ABOUT THIS TASK:
Each line of the listing that contains "agent" should be found and copied.

◆ ◆ ◆ ◆ ◆ ◆ ◆

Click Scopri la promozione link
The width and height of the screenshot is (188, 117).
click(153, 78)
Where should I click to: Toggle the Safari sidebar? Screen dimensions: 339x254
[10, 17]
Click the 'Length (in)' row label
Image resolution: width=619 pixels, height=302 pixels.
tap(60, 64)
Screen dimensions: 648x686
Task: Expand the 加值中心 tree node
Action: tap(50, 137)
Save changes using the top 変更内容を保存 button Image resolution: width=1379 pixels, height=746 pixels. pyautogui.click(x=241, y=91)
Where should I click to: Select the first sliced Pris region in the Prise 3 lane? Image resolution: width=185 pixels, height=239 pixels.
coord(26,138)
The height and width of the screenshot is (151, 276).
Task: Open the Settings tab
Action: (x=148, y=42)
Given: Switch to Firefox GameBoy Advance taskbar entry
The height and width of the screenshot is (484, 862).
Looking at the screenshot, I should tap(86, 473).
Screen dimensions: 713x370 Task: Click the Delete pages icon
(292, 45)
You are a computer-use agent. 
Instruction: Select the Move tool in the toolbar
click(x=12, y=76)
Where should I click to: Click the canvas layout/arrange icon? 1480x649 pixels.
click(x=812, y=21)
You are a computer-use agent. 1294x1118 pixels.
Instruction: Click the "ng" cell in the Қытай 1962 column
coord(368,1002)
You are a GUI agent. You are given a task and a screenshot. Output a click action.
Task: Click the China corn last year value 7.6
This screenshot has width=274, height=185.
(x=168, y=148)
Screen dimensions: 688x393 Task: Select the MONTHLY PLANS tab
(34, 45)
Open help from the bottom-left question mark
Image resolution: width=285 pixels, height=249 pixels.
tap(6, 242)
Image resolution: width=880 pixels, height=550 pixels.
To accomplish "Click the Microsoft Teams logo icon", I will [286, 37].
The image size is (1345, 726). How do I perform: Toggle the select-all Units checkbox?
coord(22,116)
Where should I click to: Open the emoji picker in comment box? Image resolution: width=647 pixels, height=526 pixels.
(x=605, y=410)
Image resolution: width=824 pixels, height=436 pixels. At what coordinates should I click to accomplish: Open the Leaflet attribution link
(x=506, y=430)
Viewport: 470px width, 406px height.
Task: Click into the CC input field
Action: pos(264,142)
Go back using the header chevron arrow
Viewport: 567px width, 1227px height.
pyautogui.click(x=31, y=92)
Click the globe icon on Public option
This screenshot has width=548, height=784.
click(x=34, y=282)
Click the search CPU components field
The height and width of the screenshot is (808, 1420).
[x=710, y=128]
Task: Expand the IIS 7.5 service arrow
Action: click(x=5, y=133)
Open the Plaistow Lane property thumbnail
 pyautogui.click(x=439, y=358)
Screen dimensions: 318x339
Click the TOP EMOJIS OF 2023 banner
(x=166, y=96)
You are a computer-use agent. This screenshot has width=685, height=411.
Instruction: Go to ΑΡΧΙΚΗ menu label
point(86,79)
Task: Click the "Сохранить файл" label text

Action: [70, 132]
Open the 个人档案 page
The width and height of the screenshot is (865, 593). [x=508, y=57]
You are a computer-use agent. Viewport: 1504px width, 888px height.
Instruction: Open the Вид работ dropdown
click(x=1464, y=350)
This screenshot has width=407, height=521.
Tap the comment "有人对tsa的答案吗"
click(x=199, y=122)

◆ ◆ ◆ ◆ ◆ ◆ ◆

ANSWER TO THE PROBLEM:
You are a computer-use agent. 
You are a computer-use agent. 1294x1118 pixels.
You are a GUI agent. You are given a task and a screenshot. Output a click action.
You are a computer-use agent. This screenshot has width=685, height=411.
You are a computer-use agent. Viewport: 1504px width, 888px height.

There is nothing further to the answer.